___ The data ___

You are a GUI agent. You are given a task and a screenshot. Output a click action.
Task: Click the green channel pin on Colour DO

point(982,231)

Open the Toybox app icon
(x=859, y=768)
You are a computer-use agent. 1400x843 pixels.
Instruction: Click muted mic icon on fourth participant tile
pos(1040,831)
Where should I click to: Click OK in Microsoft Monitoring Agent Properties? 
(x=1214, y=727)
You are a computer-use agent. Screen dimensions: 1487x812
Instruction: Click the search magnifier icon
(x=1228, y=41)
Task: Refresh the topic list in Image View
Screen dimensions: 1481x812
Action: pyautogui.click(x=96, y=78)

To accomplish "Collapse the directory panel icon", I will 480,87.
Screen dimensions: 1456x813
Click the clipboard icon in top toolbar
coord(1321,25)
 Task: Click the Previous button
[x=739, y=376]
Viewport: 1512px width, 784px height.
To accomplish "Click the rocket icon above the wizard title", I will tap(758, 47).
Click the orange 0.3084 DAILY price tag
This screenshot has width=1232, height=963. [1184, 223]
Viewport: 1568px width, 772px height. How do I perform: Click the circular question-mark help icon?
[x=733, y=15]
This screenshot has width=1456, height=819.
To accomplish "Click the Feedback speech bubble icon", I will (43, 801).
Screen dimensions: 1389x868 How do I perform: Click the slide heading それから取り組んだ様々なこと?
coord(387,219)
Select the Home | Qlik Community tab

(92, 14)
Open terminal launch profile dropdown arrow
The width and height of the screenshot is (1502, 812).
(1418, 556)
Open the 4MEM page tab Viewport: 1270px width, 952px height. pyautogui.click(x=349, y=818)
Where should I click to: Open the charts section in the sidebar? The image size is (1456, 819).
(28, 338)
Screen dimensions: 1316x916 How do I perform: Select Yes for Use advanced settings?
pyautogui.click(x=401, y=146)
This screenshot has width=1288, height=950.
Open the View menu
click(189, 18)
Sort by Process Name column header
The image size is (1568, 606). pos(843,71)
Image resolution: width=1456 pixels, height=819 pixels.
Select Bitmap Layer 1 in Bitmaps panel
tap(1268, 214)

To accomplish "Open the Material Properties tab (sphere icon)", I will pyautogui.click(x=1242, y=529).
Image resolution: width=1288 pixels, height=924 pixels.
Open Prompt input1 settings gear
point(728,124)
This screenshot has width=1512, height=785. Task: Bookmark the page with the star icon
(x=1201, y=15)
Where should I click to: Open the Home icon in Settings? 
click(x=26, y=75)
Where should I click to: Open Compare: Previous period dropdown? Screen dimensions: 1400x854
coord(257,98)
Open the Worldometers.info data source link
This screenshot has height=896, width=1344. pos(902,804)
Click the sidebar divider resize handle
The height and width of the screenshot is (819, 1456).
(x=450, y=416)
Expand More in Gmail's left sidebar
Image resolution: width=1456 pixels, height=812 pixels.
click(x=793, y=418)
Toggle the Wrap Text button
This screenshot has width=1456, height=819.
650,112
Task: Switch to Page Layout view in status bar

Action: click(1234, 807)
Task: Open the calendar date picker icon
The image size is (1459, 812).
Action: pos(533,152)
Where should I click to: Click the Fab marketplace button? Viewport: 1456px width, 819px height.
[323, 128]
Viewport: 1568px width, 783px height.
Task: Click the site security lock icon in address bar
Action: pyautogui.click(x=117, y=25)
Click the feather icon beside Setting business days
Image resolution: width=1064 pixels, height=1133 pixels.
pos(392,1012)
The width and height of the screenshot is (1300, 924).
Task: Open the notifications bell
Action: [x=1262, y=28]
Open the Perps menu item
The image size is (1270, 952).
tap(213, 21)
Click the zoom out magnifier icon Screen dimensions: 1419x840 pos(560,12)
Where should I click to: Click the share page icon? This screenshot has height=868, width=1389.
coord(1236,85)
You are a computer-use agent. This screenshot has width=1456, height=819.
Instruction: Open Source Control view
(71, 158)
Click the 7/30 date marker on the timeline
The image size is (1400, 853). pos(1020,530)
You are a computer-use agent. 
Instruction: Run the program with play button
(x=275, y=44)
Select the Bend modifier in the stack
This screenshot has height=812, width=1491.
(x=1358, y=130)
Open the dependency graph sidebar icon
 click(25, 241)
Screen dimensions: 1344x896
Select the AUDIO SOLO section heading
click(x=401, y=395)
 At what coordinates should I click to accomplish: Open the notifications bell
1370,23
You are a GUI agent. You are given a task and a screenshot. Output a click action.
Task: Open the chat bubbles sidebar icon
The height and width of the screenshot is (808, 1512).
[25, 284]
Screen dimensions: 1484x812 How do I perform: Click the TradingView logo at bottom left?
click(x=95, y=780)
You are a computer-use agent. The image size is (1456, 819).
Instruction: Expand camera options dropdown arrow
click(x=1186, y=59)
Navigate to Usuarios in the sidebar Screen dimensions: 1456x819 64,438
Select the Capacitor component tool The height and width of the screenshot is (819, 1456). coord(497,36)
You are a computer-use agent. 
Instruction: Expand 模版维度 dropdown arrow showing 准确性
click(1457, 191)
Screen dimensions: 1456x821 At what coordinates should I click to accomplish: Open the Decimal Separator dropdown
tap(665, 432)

___

** Description of the task **
Check each line of the listing above, and copy it if it contains the word "will".

** Written response **
To accomplish "Collapse the directory panel icon", I will 480,87.
To accomplish "Click the rocket icon above the wizard title", I will tap(758, 47).
To accomplish "Click the Feedback speech bubble icon", I will (43, 801).
To accomplish "Open the Material Properties tab (sphere icon)", I will pyautogui.click(x=1242, y=529).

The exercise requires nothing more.